Share on facebook
Share on twitter
Share on linkedin
Share on email
Share on whatsapp

Nerwowe wyczekiwanie czas zacząć. Po pierwszych decydujących bataliach teraz czas rozważań czy wypracowana przewaga lub strata to dużo czy mało.

 

To przypomina trochę odwieczny problem czy szklanka jest do połowy pusta czy pełna. Odpowiadając na niego „to zależy” wcale nie mijamy się z prawdą. Zwłaszcza, gdy dyskusja dotyczy sportu, a jeśli mówimy o speedwayu to tym bardziej. Wszak gdzie kończy się logika, zaczyna się żużel. 

W trzech finałach na każdym szczeblu rozgrywek w Polsce wygrali gospodarze. I to dwucyfrowo. Z największej zaliczki cieszą się w Poznaniu. „Skorpiony” do rewanżu w Opolu przystąpią z aż 16 punktami przewagi. Stal Gorzów w starciu z typowanymi do mistrzowskiego tytułu zawodnikami z Lublina zbudowała jej 12 „oczek”, a z bagażem +10 na torze zielonogórskiego Falubazu pojedzie ekipa z Krosna.

Lubelski Motor ma najwięcej czasu na rozmyślania o tym jak odwrócić losy finału, bo rewanż zaplanowano dopiero na 25. września. Z tego najbardziej cieszyć się może Mikkel Michelsen, którego pogruchotana kostka wymaga czasu na rehabilitację. Bez sprawnego Duńczyka „Koziołkom” ciężko będzie spełnić marzenie o złocie. Zwłaszcza, że Stal poczuła krew. Widać jak świetny mecz w Częstochowie i wysoka wygrana u siebie uskrzydliły gorzowian. Chcą tego tytułu i mam wrażenie, że swoją determinacją obdzielić mogliby wiele drużyn. 

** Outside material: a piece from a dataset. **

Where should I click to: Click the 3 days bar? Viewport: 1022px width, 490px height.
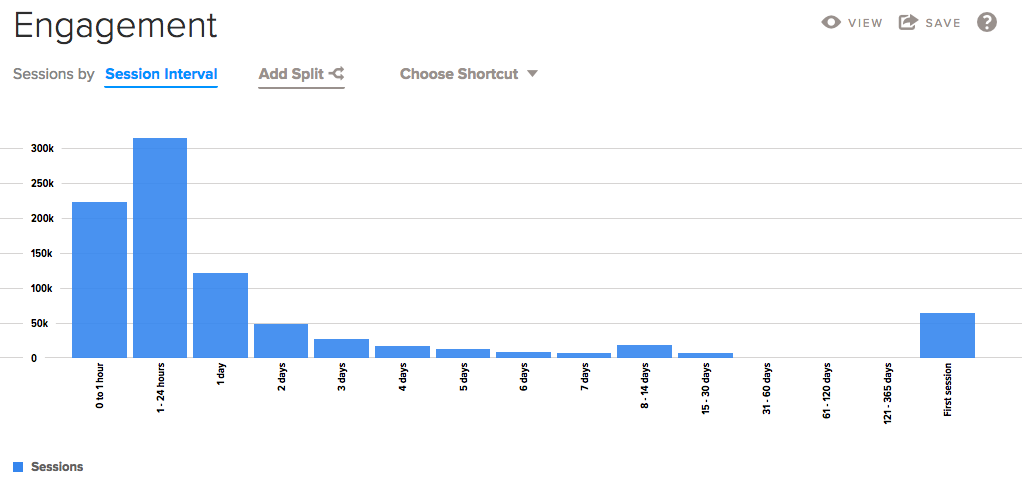point(341,348)
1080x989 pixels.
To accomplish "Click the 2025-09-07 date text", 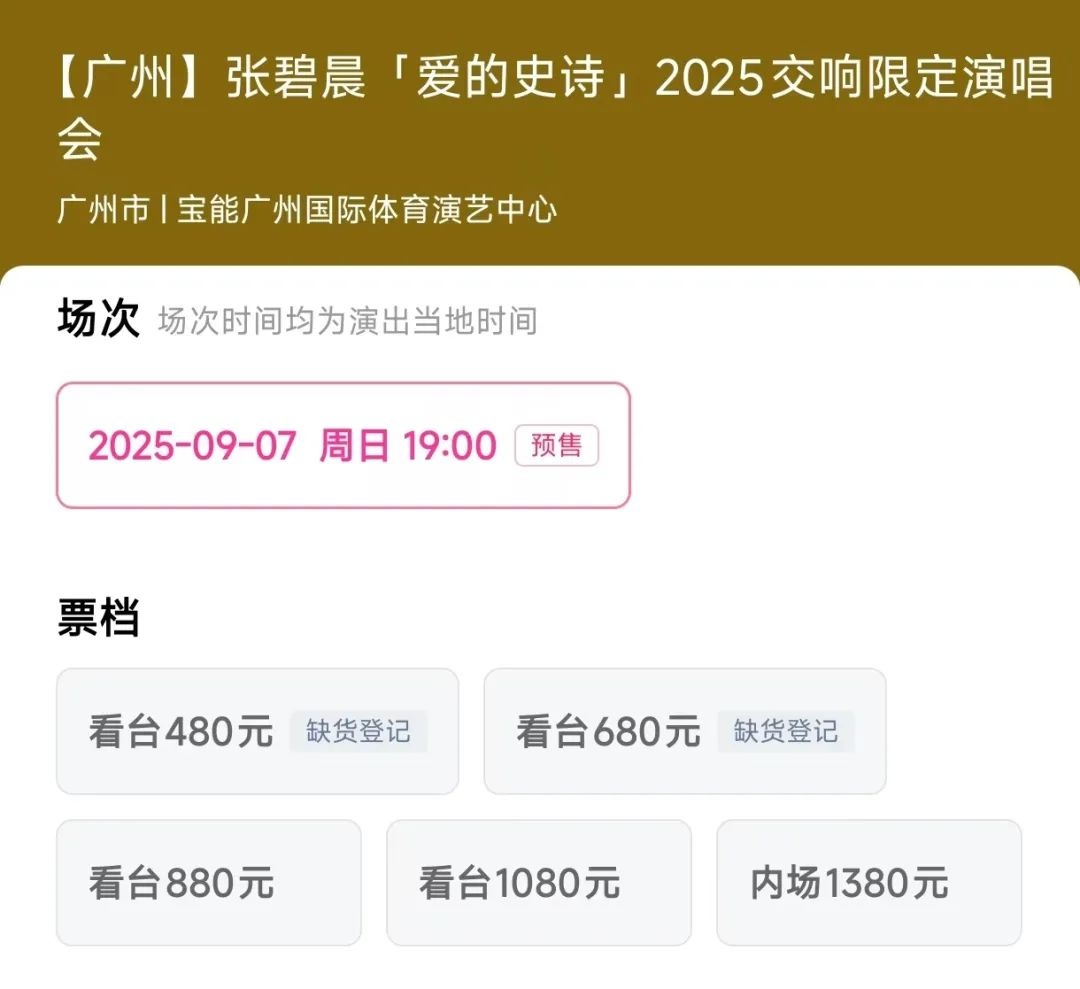I will (192, 446).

Komfortowa wydaje się być przewaga poznańskich „Skorpionów”. 16 punktów zaliczki teoretycznie sprawia, że ekipa pod wodzą trenera Tomasza Bajerskiego jedną nogą stoi już w eWinner 1. Lidze. Ale to wciąż jest tylko krok. Mało brakowało, by i w Krośnie „Wilki” cieszyły się z takiej zaliczki. Falubaz uciekł spod topora. Chociaż w trakcie meczu był już liczony niczym w bokserskiej walce. Ale okazuje się, że w 2,5 zawodnika można wyjść z meczu z twarzą, bo te 40 „oczek” ujechał australijski duet Rohan Tungate i Max Fricke wespół z Janem Kvechem. W najważniejszym momencie bieg wygrał także Krzysztof Buczkowski i dzięki temu w Winnym Grodzie nadzieje na ekstraligowe ściganie w przyszłym sezonie wciąż żywe.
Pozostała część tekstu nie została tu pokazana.